▶ _BRIEF_: Repeat each entry exactly; omit all pictures.
**** INPUT DATA
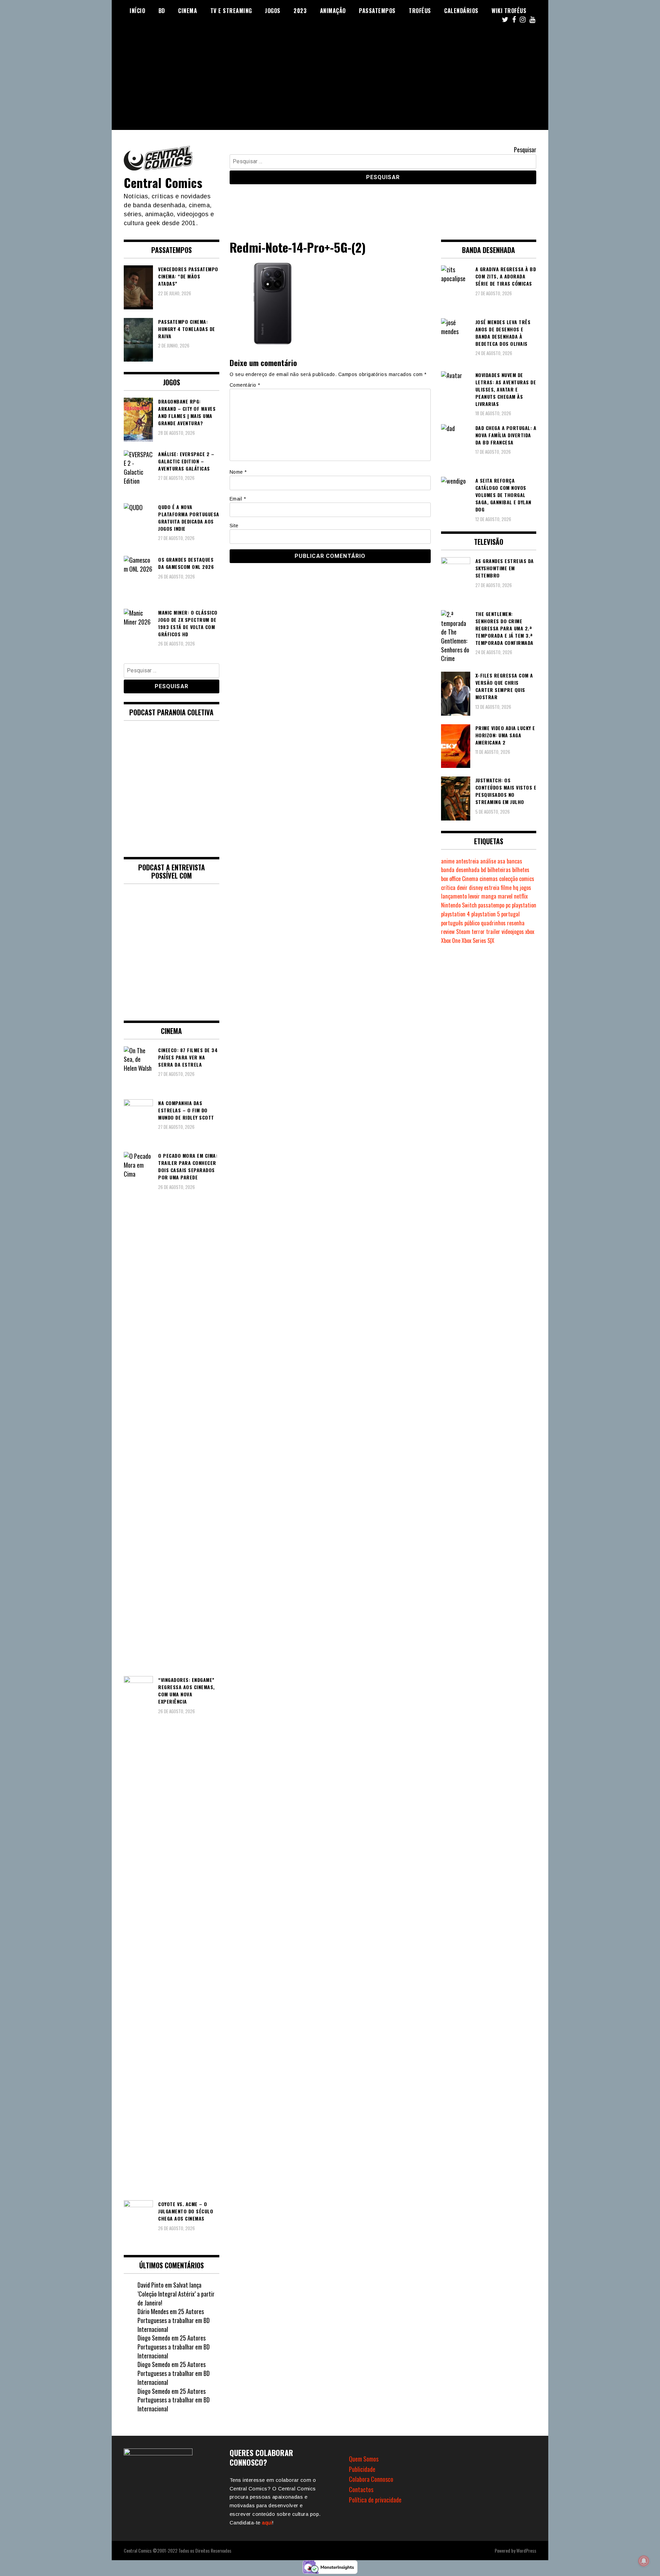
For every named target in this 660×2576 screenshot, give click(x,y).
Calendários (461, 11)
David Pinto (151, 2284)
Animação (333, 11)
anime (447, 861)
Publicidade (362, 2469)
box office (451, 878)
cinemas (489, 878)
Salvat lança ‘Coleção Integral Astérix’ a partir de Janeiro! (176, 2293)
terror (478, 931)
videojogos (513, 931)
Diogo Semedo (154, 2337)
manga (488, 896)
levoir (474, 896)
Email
********
▶ _RESPONSE BOX_:
For every named target in this 660×2576 screenshot, give click(x,y).
Calendários (461, 11)
David Pinto (151, 2284)
Animação (333, 11)
anime (447, 861)
Publicidade (362, 2469)
box office (451, 878)
cinemas (489, 878)
Salvat lança ‘Coleção Integral Astérix’ a partir de Janeiro! (176, 2293)
terror (478, 931)
videojogos (513, 931)
Diogo Semedo (154, 2337)
manga (488, 896)
levoir (474, 896)
Email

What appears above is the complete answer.